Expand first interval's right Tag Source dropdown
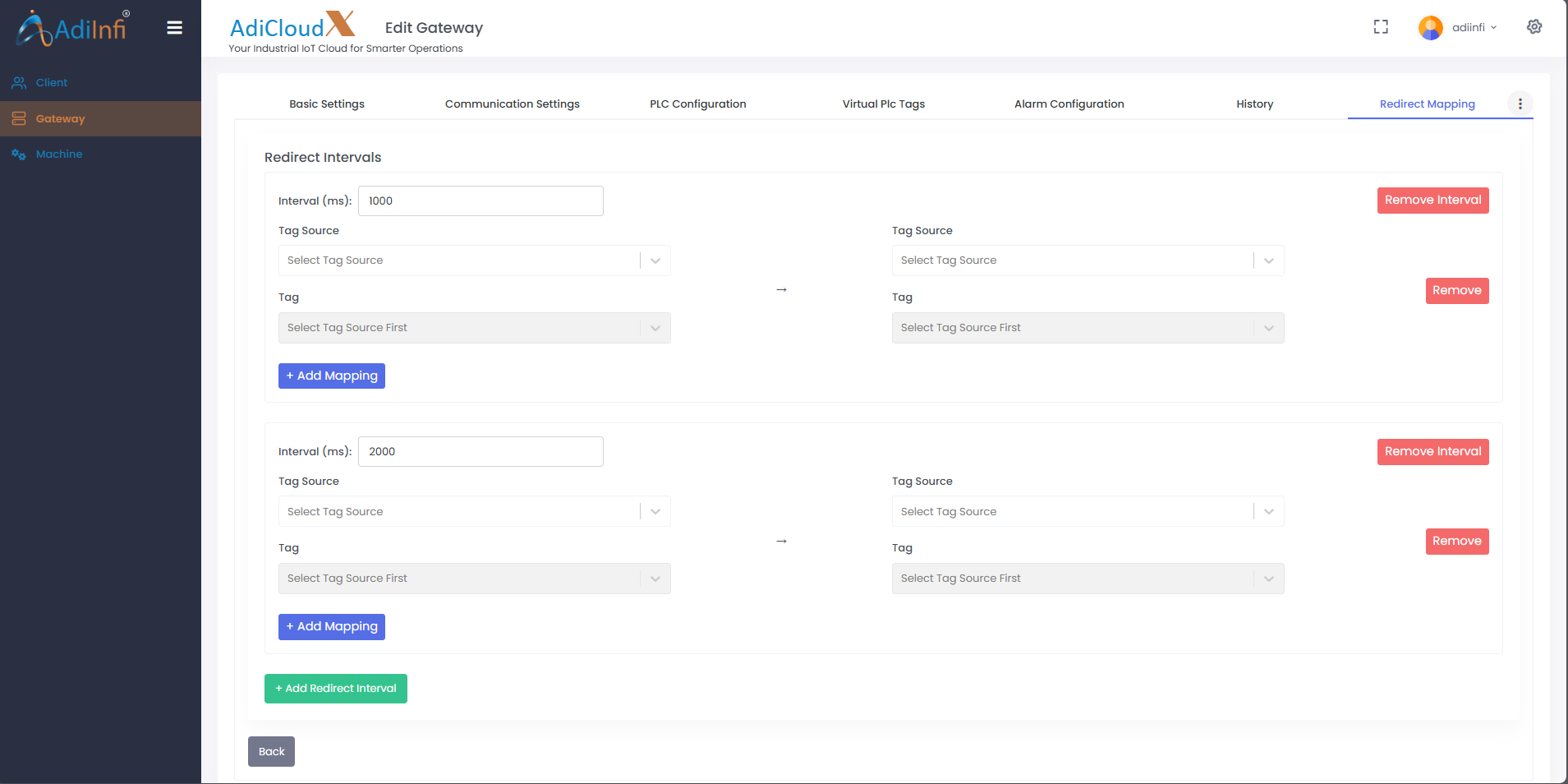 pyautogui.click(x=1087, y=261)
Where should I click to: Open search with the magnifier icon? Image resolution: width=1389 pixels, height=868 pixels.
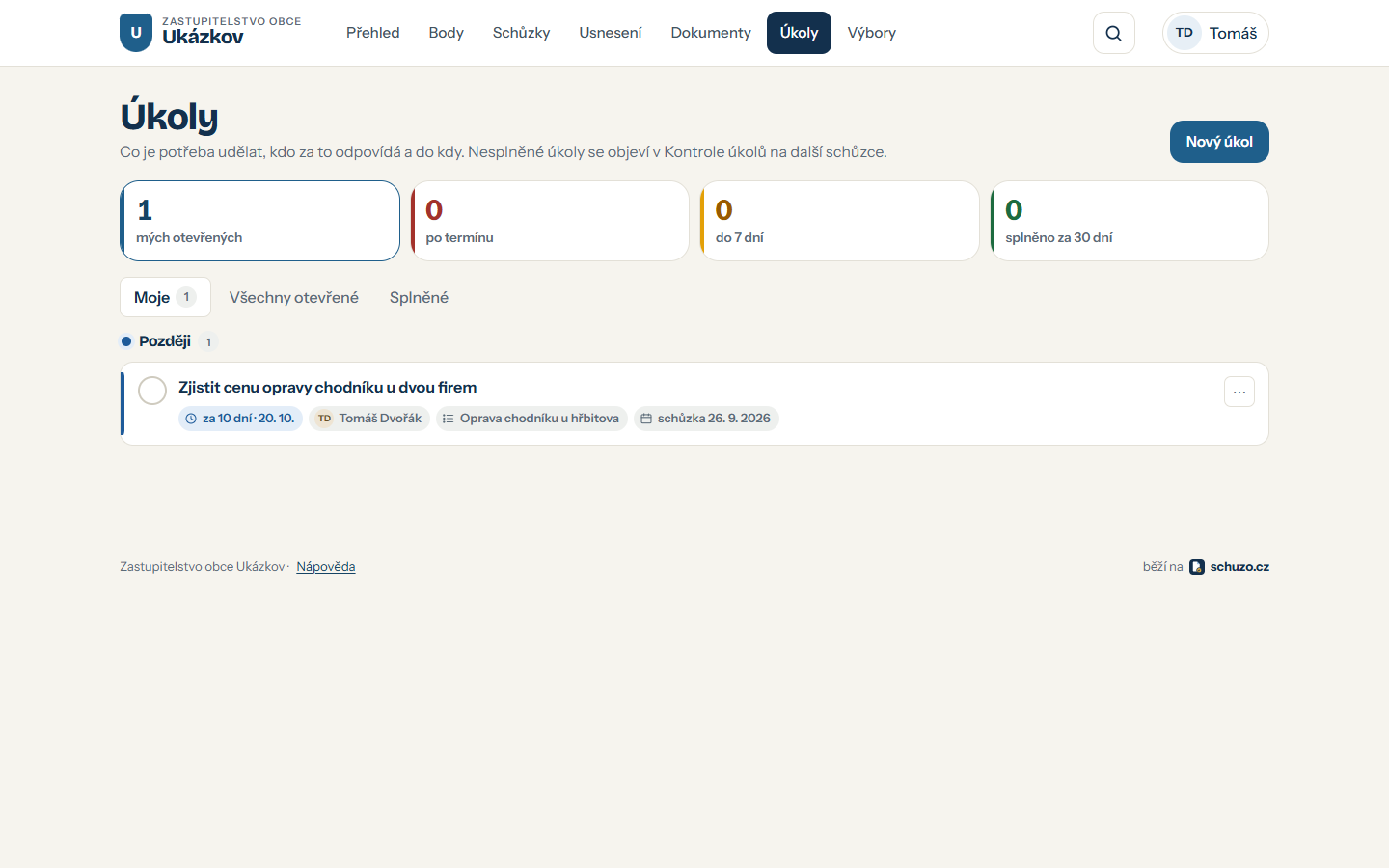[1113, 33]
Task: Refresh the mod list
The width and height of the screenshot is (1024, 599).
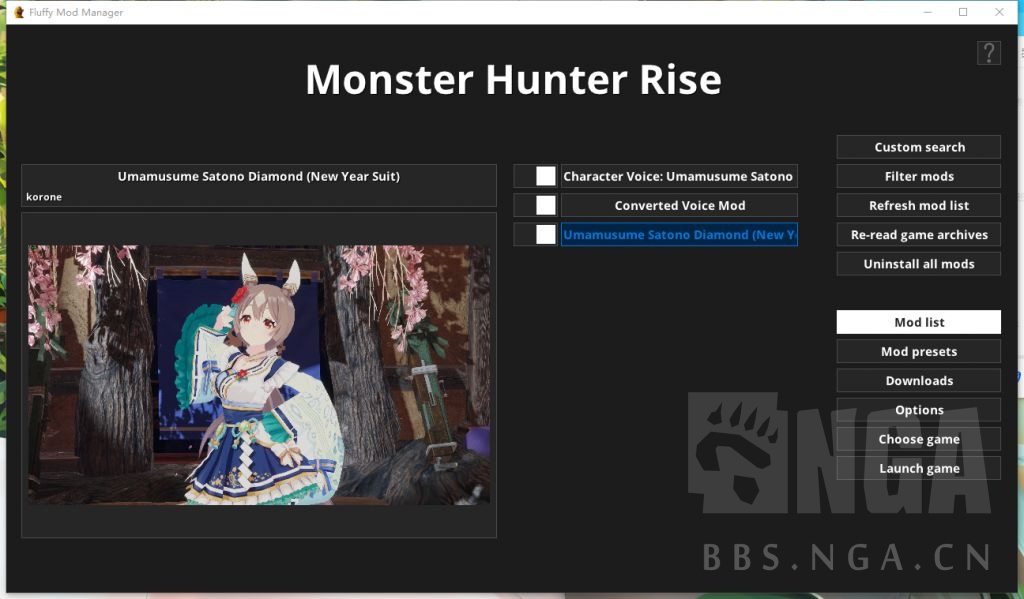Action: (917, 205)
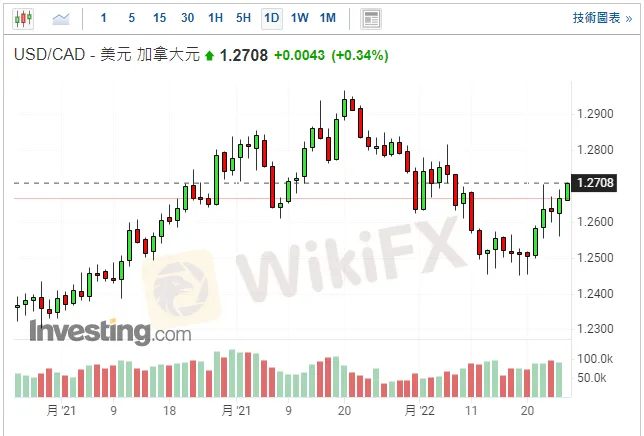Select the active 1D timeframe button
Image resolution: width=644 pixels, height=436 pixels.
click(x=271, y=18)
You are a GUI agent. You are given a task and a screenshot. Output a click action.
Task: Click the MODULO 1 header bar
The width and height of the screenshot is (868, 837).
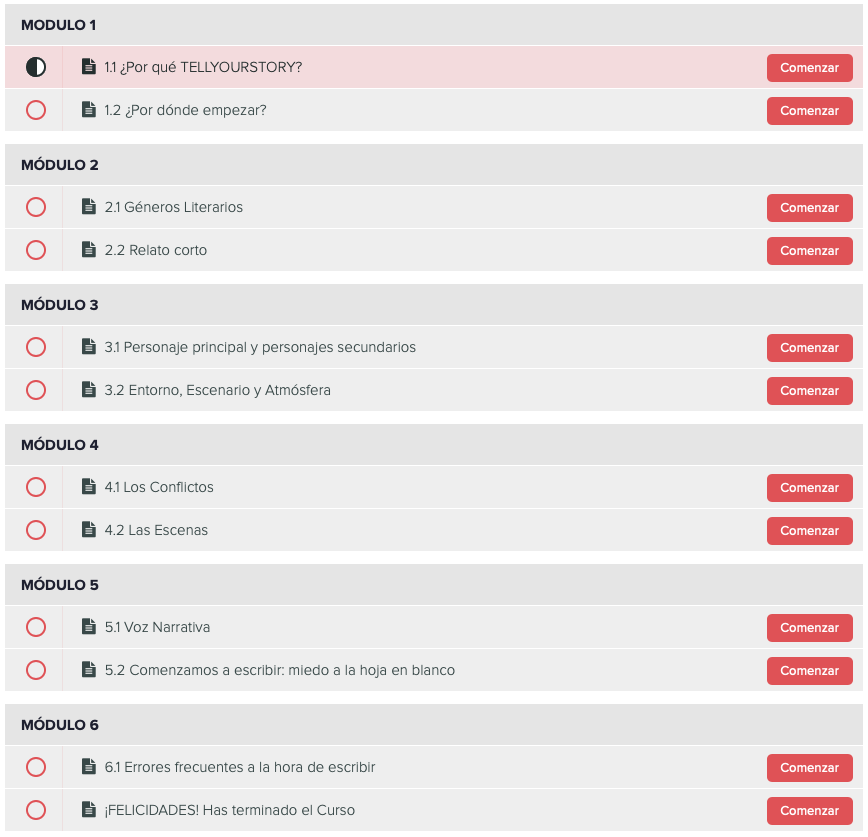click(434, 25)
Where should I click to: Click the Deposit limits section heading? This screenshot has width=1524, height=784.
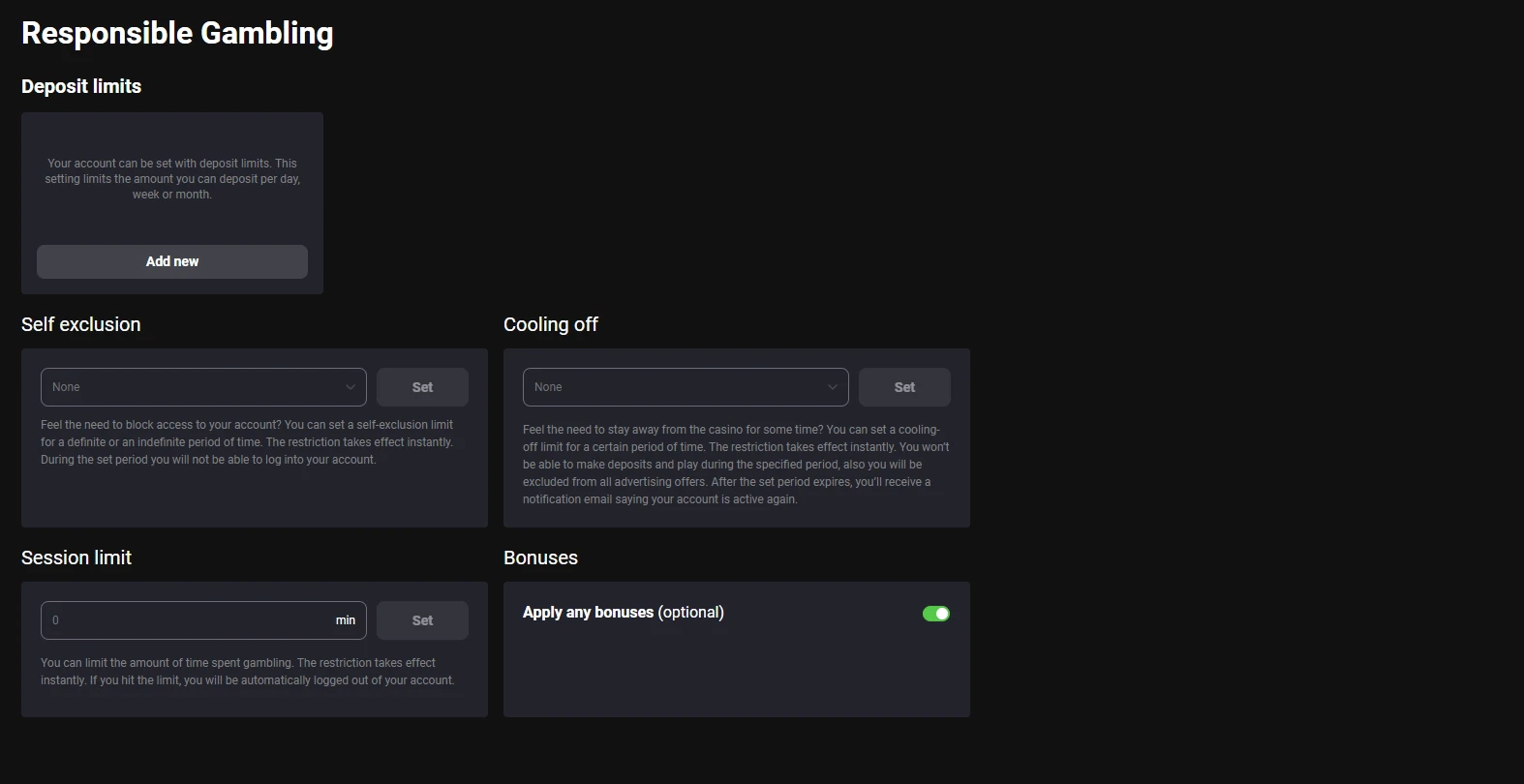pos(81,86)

═══

_TASK DESCRIPTION:_ Exactly repeat only the lines from the one with "Task: Click the MODULO 1 header bar" to the closing line above, both included, and omit every picture.

_ANSWER TO THIS TASK:_
Task: Click the MODULO 1 header bar
The width and height of the screenshot is (868, 837).
click(434, 25)
Where should I click to: Click the Deposit limits section heading? This screenshot has width=1524, height=784.
pos(81,86)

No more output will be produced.